Professor John Ikenberry of American Abroad has written an excellent post on the “Crisis of Global Governance.” After outlining a litany of recent institutional failings — the unsuccessful efforts to reform and modernize the UN, the collapse of the EU constitutional process, and the weakening of various other institutions, rules and norms (including NATO, the NPT and WTO) — Ikenberry asks:
where are the vibrant and growing global and regional institutions that are in place to help us collectively tackle the great problems of our age?
Are we in an era where the demand for cooperative mechanisms and institutionalized collective action is growing but its supply is dwindling?
Ikenberry posits a lot of possible answers, but he certainly believes this is a central issue for the future of world politics:
it is all too clear that something is very wrong, big time, with the current system of governance. Looking into the future – with the growing complexities and dangers associated with continued globalization of economies, societies, and cultures and the privatization of technologies of violence – it is all too clear that the world will need more not less institutionalized cooperation. If we are in an age of declining institutionalized cooperation, well, ergo – we do have a growing problem or, yes, crisis.
Ikenberry suggests that America may be largely to blame for this crisis (though he addresses the neo-utilitarian concern with “hegemonic stability”):
a lot of it may have to do with shifts in American policy….today, the U.S. just doesn’t have an interest or inclination to sponsor, support, fund, and enforce global rules and institutions.
Some of my own scholarship has placed blame for the “crisis” on the US as well. However, my concern was primarily ideational, rather than material.
In May 2001, I wrote a short piece asking, “Is an Outlaw State Calling the Shots?” During the late Clinton administration, the US staked out selfish positions to justify its rejection of the Land Mine Ban Treaty, Kyoto, the CTBT (in the Senate anyway) and the ICC.
As a scholar sympathetic to the ongoing social constructivist “turn” in international studies, I view these real-world policy actions by the U.S. as quite troubling. Constructivists claim that a given norm reflects the international community’s shared understanding of “legitimate social purpose.” Thus, logically, if an important member state refuses to commit to various agreements and perhaps even considers them inappropriate, this dissent indicates norms that do not reflect widely shared understandings.
Ultimately, I rejected the material realist explanation:
realists remain hard-pressed to explain the creation and wide acceptance of numerous international norms that generally do not serve the narrow interests of powerful states.
Generally, the US claims to share the ideals expressed in these agreements — it just disagrees with specific provisions in the negotiated outcome. Plus, Kyoto , the ICC and the Mine Ban Treaty have had some success even without full US participation.
Ikenberry also discusses an ideational problem near-and-dear to my scholarship:
it might be that there is a crisis of governance driven by a more complex problem associated with the inability to infuse international regimes and institutions with democratic accountability and legitimacy.
In Democratizing Global Politics, Nayef Samhat and I explore the implications of the so-called “deficit of democracy” plaguing far too many international institutions and regimes.
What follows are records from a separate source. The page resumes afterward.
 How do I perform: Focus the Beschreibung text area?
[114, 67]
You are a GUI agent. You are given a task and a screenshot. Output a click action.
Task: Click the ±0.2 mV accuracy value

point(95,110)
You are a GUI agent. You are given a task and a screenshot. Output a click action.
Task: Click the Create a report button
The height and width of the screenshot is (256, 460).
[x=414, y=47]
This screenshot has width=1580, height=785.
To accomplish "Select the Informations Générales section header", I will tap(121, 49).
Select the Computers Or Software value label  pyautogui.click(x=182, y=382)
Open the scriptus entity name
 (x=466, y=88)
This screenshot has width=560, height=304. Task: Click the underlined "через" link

We conclude that burgeoning “discourse” norms requiring more extensive participation and transparency in these institutions can promote their legitimacy.
My “Outlaw” piece also favored discursive solutions to the global crisis:
[The] challenge is to convince American representatives of a shared international interest in normative ideals. Unfortunately, as current experience reveals, persuasion, social learning, and other consensual mechanisms of change can often fail to garner agreement.
Conceivably, norm-builders could borrow creative ideas from the policy-relevant toolkit employed by conflict resolution practitioners. These experts have long grappled with the problem of crafting consensus in the face of intransigent power and self-interest. Parties to disputes must be encouraged to engage in open dialogue in order to reveal and discuss their basic needs and concerns. Ultimately, the most important problems are dissected so that workable solutions might be mutually constructed. In practice, international negotiations would be supplemented with informal exchanges where powerful actors would find the veracity of their arguments challenged by other members of the global community. Could selfish U.S. claims withstand such close, discursive scrutiny? I doubt it.
Obviously, I don’t have time to write a more complete answer, and by no means can dialogue provide a simple solution to the problems at hand, but I do believe that transnational public spheres can promote democracy and public accountability in world politics.
In turn, more democracy and public accountability should help resolve the crisis in global governance.
This doesn’t mean a “second superpower” can simply balance American material clout, but it might mean that those seeking to build and promote international institutions and regimes can work effectively to create the circumstances allowing a fair hearing for their persuasive arguments.
If this were a class, I’d assign some homework: What does it mean if the Pentagon (the domestic player most responsible for US rejection of the ICC and Mine Ban Treaty) accepts the idea that global warming is a serious national security threat?